Reproduce every line of the material below character for character.

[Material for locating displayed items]
————

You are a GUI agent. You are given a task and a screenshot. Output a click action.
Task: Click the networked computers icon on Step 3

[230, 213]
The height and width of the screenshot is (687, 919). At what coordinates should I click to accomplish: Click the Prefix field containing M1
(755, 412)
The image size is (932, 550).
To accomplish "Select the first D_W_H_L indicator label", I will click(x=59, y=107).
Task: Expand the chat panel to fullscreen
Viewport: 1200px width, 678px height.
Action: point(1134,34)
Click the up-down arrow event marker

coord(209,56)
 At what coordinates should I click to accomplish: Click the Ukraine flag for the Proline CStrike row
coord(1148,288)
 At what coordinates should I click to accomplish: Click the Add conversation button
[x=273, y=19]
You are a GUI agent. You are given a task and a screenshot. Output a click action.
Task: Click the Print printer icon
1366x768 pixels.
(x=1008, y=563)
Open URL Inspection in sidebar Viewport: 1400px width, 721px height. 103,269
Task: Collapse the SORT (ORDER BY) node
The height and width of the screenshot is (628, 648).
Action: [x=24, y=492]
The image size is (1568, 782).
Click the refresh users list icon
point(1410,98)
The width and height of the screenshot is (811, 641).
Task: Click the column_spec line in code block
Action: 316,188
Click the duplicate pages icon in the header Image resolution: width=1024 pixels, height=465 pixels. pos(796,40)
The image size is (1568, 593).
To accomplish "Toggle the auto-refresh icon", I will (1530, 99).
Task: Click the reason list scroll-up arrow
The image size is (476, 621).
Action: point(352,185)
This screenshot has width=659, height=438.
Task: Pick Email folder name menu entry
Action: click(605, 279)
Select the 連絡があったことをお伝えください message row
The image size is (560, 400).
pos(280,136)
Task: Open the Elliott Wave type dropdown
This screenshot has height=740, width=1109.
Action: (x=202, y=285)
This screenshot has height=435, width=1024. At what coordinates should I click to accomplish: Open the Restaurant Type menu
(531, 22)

————

## Response below
You are a GUI agent. You are given a task and a screenshot. Output a click action.
Task: Click the networked computers icon on Step 3

[230, 213]
The height and width of the screenshot is (687, 919). At what coordinates should I click to accomplish: Click the Prefix field containing M1
(755, 412)
The image size is (932, 550).
To accomplish "Select the first D_W_H_L indicator label", I will click(x=59, y=107).
Task: Expand the chat panel to fullscreen
Viewport: 1200px width, 678px height.
Action: point(1134,34)
Click the up-down arrow event marker

coord(209,56)
 At what coordinates should I click to accomplish: Click the Ukraine flag for the Proline CStrike row
coord(1148,288)
 At what coordinates should I click to accomplish: Click the Add conversation button
[x=273, y=19]
You are a GUI agent. You are given a task and a screenshot. Output a click action.
Task: Click the Print printer icon
1366x768 pixels.
(x=1008, y=563)
Open URL Inspection in sidebar Viewport: 1400px width, 721px height. 103,269
Task: Collapse the SORT (ORDER BY) node
The height and width of the screenshot is (628, 648).
Action: [x=24, y=492]
The image size is (1568, 782).
Click the refresh users list icon
point(1410,98)
The width and height of the screenshot is (811, 641).
Task: Click the column_spec line in code block
Action: 316,188
Click the duplicate pages icon in the header Image resolution: width=1024 pixels, height=465 pixels. pos(796,40)
The image size is (1568, 593).
To accomplish "Toggle the auto-refresh icon", I will (1530, 99).
Task: Click the reason list scroll-up arrow
The image size is (476, 621).
Action: point(352,185)
This screenshot has width=659, height=438.
Task: Pick Email folder name menu entry
Action: click(605, 279)
Select the 連絡があったことをお伝えください message row
The image size is (560, 400).
pos(280,136)
Task: Open the Elliott Wave type dropdown
This screenshot has height=740, width=1109.
Action: (x=202, y=285)
This screenshot has height=435, width=1024. At what coordinates should I click to accomplish: Open the Restaurant Type menu
(531, 22)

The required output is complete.